Dulcerita ressaltou peculiaridades da mulher vítima de violência doméstica e familiar que requerem um olhar mais cuidadoso, empático e de acolhimento. “A vítima de violência doméstica não é a vítima ‘padrão’, dos programas policiais de TV, que diz que quer justiça, quando é perguntada. A vítima de violência doméstica é aquela que, se você perguntar o que ela quer, ela vai dizer, em muitos casos, que quer que salvemos o marido dela, que salvemos a família dela”, disse.

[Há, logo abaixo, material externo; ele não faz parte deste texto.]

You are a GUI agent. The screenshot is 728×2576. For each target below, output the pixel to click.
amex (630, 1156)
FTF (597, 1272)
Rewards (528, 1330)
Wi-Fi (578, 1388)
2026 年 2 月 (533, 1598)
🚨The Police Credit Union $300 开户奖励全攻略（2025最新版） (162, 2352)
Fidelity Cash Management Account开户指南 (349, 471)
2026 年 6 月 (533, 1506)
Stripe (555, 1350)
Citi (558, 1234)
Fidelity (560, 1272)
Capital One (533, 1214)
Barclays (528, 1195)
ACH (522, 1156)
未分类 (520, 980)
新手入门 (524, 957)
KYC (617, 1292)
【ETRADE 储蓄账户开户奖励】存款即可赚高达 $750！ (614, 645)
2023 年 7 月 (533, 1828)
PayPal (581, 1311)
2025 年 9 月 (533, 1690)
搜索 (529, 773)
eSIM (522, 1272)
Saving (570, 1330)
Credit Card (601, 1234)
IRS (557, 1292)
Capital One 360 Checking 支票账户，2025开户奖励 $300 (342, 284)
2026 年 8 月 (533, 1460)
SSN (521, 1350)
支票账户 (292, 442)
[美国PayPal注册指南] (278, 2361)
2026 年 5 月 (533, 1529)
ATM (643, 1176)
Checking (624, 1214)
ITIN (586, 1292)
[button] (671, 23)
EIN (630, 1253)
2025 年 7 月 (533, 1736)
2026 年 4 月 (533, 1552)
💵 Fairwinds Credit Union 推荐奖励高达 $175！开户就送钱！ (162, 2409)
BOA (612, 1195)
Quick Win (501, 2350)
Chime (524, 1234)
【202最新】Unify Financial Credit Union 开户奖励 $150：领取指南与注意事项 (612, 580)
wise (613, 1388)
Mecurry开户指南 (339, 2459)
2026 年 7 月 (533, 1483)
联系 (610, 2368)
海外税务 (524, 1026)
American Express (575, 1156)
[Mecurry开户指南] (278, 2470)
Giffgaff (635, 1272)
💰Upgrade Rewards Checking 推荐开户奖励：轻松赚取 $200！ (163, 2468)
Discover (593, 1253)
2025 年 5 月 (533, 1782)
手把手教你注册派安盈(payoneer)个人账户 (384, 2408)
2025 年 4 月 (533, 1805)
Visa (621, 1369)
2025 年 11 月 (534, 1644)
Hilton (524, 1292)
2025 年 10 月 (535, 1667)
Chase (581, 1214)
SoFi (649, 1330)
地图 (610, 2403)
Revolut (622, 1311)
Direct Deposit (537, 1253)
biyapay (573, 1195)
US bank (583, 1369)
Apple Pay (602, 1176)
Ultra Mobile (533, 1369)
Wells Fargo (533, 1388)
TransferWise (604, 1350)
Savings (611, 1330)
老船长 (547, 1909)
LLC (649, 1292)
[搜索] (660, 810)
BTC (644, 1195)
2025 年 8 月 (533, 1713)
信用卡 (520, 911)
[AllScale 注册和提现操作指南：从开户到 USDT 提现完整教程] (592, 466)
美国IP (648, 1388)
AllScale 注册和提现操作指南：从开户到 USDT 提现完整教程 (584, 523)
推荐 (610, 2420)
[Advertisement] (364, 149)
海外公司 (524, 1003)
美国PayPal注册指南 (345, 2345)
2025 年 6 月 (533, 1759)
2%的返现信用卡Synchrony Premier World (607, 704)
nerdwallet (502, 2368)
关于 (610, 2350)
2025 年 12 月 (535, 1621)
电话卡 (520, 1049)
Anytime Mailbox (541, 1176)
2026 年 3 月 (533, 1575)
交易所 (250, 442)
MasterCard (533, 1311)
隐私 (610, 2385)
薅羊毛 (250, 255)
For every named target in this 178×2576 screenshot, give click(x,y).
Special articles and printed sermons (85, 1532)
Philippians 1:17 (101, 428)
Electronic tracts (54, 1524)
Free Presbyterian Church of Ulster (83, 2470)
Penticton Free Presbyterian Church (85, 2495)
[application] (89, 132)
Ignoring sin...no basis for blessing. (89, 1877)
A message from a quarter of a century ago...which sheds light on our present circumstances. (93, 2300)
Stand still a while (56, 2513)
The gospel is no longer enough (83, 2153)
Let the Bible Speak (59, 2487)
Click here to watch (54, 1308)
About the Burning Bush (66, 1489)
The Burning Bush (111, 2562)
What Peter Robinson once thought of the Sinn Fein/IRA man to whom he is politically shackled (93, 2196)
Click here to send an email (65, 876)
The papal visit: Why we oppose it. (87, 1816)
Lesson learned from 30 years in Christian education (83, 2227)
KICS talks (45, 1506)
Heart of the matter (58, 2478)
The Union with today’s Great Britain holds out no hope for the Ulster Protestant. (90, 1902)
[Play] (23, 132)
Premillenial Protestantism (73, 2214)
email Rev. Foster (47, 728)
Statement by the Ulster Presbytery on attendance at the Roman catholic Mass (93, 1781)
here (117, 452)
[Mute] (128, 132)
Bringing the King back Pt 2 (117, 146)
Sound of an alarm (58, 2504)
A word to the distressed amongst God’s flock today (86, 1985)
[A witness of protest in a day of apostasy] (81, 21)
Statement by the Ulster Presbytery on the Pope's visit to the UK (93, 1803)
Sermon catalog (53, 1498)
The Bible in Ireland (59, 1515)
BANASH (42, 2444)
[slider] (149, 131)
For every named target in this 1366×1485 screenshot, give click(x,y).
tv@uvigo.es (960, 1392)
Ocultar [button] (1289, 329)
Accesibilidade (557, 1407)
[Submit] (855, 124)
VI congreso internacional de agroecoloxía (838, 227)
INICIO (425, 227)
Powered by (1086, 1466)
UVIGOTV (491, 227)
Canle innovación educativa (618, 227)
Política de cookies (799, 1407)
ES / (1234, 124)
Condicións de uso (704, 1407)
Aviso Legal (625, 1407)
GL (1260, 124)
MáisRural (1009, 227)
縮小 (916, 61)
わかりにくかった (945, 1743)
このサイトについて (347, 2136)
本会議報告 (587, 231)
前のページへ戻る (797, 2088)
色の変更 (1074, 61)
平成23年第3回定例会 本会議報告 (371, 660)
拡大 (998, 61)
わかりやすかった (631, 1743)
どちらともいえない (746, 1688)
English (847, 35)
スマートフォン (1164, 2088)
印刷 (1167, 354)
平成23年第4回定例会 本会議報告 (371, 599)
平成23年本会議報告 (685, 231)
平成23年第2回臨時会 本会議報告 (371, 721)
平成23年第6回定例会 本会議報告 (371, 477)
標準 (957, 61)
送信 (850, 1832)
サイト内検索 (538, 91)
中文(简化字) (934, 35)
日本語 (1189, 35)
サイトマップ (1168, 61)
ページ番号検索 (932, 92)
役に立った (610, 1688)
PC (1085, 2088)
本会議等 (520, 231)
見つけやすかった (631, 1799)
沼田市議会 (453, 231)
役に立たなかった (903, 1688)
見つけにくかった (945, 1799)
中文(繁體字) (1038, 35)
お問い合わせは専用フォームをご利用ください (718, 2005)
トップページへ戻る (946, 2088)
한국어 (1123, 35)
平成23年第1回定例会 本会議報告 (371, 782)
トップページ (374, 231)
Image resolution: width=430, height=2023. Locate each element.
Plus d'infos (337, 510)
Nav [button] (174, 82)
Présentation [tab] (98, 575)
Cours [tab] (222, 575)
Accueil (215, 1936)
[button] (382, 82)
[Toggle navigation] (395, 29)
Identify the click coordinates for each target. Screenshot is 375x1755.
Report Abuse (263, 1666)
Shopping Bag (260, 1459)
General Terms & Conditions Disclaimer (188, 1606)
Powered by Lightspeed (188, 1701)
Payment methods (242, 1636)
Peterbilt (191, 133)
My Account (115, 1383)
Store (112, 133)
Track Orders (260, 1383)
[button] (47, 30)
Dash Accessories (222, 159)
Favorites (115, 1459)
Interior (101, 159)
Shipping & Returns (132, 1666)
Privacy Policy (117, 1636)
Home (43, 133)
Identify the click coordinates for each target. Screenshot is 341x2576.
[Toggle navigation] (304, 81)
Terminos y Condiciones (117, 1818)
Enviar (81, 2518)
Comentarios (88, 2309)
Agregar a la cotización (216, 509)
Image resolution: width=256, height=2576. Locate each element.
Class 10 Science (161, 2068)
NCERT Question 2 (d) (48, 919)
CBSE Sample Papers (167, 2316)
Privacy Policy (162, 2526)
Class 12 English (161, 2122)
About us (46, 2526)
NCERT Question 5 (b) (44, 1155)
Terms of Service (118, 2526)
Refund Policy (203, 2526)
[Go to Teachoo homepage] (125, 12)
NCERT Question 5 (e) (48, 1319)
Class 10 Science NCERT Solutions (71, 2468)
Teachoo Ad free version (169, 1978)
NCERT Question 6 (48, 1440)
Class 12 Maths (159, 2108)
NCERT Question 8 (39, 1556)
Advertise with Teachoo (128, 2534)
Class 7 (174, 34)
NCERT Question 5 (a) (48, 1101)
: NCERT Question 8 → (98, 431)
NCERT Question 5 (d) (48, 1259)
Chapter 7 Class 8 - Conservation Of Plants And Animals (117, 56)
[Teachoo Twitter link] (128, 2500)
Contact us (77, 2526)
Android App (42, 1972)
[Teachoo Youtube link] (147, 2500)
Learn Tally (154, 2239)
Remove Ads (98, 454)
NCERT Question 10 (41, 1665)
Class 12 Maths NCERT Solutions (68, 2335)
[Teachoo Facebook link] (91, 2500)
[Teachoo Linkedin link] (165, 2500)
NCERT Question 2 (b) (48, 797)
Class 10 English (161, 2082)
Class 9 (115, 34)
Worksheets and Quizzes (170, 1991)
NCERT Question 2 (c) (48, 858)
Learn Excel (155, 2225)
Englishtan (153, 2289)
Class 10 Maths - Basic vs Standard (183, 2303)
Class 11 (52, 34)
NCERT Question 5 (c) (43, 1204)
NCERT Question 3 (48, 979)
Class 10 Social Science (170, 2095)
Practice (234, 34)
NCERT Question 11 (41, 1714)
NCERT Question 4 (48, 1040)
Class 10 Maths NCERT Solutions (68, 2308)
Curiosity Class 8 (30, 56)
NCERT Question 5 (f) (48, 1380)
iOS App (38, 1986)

Em relação ao projeto ‘Florescer’, Dulcerita explicou que ele começou a ser implementado em maio de 2019 e que se trata de grupos operativos destinados a mulheres vítimas diretas e/ou indiretas de violência doméstica, voluntárias (mulheres sem processos judiciais) e familiares. O projeto trabalha com a conscientização e o empoderamento dessas mulheres para que elas superem essa situação. Em razão da pandemia da covid-19, as iniciativas também precisaram ser suspensas.
Palestras
O evento organizado pelos centros de Apoio Operacional às Promotorias Criminais do MPPI (CAOCrim) e do MPPB (CAO Criminal), em parceria com os centros de Estudos e Aperfeiçoamento Funcional (Ceaf) das duas instituições seguiu com palestras sobre os temas: desafios para implementação da Lei da Escuta Protegida (ministrada pela promotora do Rio Grande do Sul, Denise Vilella e mediada pela promotora do MPPI, Sílvia Reis) e Vítimas de crimes cibernéticos (ministrada pela promotora do MPMG, Christianne Bensoussan e mediada pelo promotor de Justiça do MPPB, José Guilherme Lemos). O encontro foi encerrado pelo coordenador do CAO Criminal do MPPB, o promotor de Justiça Lúcio Mendes.